**FRAGMENTO DEL DOCUMENTO**
Piero es del Ande arriba, hijo de migrantes. Empapó su obra en la cultura de sus mayores: “En la escuela me discriminaban por mi apellido indio, Chauca. Cuando en diciembre vi las delegaciones de quechuas y aymaras unidos entrando al centro de Lima, me puse a llorar. No se vio jamás. No se aguanta más tanta desigualdad y pobreza en el Perú”.

En la mañana del sábado 21 de enero, las tanquetas de la policía voltearon sin preámbulos los portones de la Universidad de San Marcos, la casa de altos estudios más antigua de América. Fue fundada en 1551. ¡Casi un siglo antes que Harvard! La universidad pública limeña había sido tomada en forma pacífica por los estudiantes. En la Ciudad Universitaria estaban alojados los marchistas. “Ayudábamos con comida y medicinas. De repente vimos las tanquetas, las motos, los drones. Nos asustamos, no hubo resistencia, puras corridas, nos tiraban con bombas lacrimógenas y balas de goma. Todas las puertas tomadas. Reprimieron a mamitas, ancianos, a mansalva”, dice Diany Vivas, estudiante de Sociología. La chica tiene 22 años y es originaria de Huarochirí. Abuelos campesinos y mineros, padres migrantes y ambulantes. Diany es primera generación universitaria. En la mañana diáfana de marzo, la estudiante recuerda la represión: “Fuimos detenidos, hubo compañeros heridos, allanaron mi cuarto en la residencia. Hace un rato me llamó mi padre para contarme que llegó una citación, me quieren abrir un proceso. Siento miedo. Desde diciembre, nos marcan y nos persiguen”. 

La abogada Cruz Silva del Carpio también estuvo ese día en la universidad. Integra el Instituto de Defensa Legal (IDL), una ONG que asiste a los familiares de las víctimas. Fue golpeada por los agentes del desorden: “Nunca pensamos que íbamos a volver a ver la discriminación y la violencia, que en realidad nunca se fueron. Los estigmas: si sos cholo, sos terruco. En realidad, sos pobre y no tenés derechos. Se vive un racismo abierto. Ahora comprendemos el horror que vivieron nuestros hermanos en los 80 y 90. Queremos que se haga visible este presente, que no sea una historia silenciada del Perú”.

Dejo el campus y rumbeo hasta Miraflores. Me espera Daniel F., vocalista de los Leusemia, banda mítica del rock subte. “Crecí en la Unidad Vecinal Nº 3 de Lima, un barrio de clase media baja, familia trabajadora, donde no sobraba nada, imposible llegar a tener instrumentos o un disco. Me alimentaba el rock argentino, la revista Pelo, así me formé”. 

Daniel F., de los históricos Leusemia: “Parece que el gobierno está incitando a que la gente tome las armas”. (Eddy Cahuana, gentileza).

[Registros de datos recopilados]
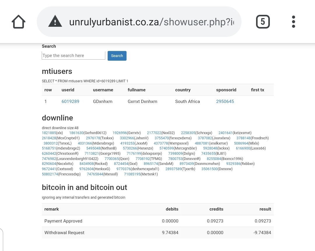The height and width of the screenshot is (251, 315).
Task: Open downline user 9329386
Action: (x=233, y=164)
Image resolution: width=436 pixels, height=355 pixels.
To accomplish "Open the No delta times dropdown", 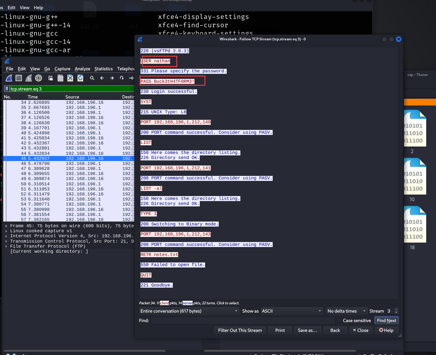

**PREGUNTAS**
1. Responde estas preguntas según el texto sobre las protestas en el Perú:
(a) ¿En qué año fue fundada la Universidad de San Marcos?
(b) ¿Qué carrera estudia Diany Vivas?
(c) ¿De qué banda es vocalista Daniel F.?
2. Reproduce sin cambios el pasaje del texto sobre las protestas en el Perú que va de "Dejo el campus" a "(Eddy Cahuana, gentileza).".
3. Escribe la continuación del texto sobre las protestas en el Perú a partir del punto en que termina.
Los registros no son necesarios para resolver lo que se pide.

**RESPUESTAS DADAS**
1.
(a) En 1551.
(b) Sociología.
(c) De los Leusemia.

2.
Dejo el campus y rumbeo hasta Miraflores. Me espera Daniel F., vocalista de los Leusemia, banda mítica del rock subte. “Crecí en la Unidad Vecinal Nº 3 de Lima, un barrio de clase media baja, familia trabajadora, donde no sobraba nada, imposible llegar a tener instrumentos o un disco. Me alimentaba el rock argentino, la revista Pelo, así me formé”. 

Daniel F., de los históricos Leusemia: “Parece que el gobierno está incitando a que la gente tome las armas”. (Eddy Cahuana, gentileza).

3.
Daniel marca hitos del rock peruano de su adolescencia: el sonido garagero de Los Saicos, el rock pesado de El Humo, el latin jazz de Black Sugar. En 1983 formó Leusemia, su primera banda, su única banda: “Éramos una línea bien cruda, no sabíamos tocar absolutamente nada. Pero teníamos necesidad de tocar, en cualquier lado. Surgen muchas bandas en ese momento. Los discos sonaban terribles, pero nos emocionaban”. Su primera obra es una gema del rock peruano, con himnos como “Un lugar” y “Oirán tu voz, oirán nuestra voz”: “Años del nacimiento de Sendero en Ayacucho, todo parecía distante, pero nosotros teníamos otra información, porque vivíamos cerca de la San Marcos, que es un lugar muy político. Entonces empezaron a explotar las bombas y a aparecer los perros colgados de los postes de luz. Para la policía nosotros éramos subversivos, y para los subversivos nosotros éramos proimperialistas. Nosotros sólo queríamos cantar rock y contar lo que nos pasaba”.

Idas y venidas con Leusemia y carrera solista kilométrica, Daniel siempre tuvo que chambear en otros oficios para ganarse el pan de cada día. Pero sigue haciendo lo que más ama, tocar. El presente peruano lo tiene triste: “Parece que el gobierno está incitando a que la gente tome las armas, y esto deje de ser un asesinato y sea una guerra entre el Estado y los que no pueden lograr justicia. Nunca me sentí representado por los políticos, son canallas y tahúres. La democracia siempre pierde en Perú, pero sigue siendo una utopía, un sueño, siempre mejor que la pesadilla de las dictaduras”.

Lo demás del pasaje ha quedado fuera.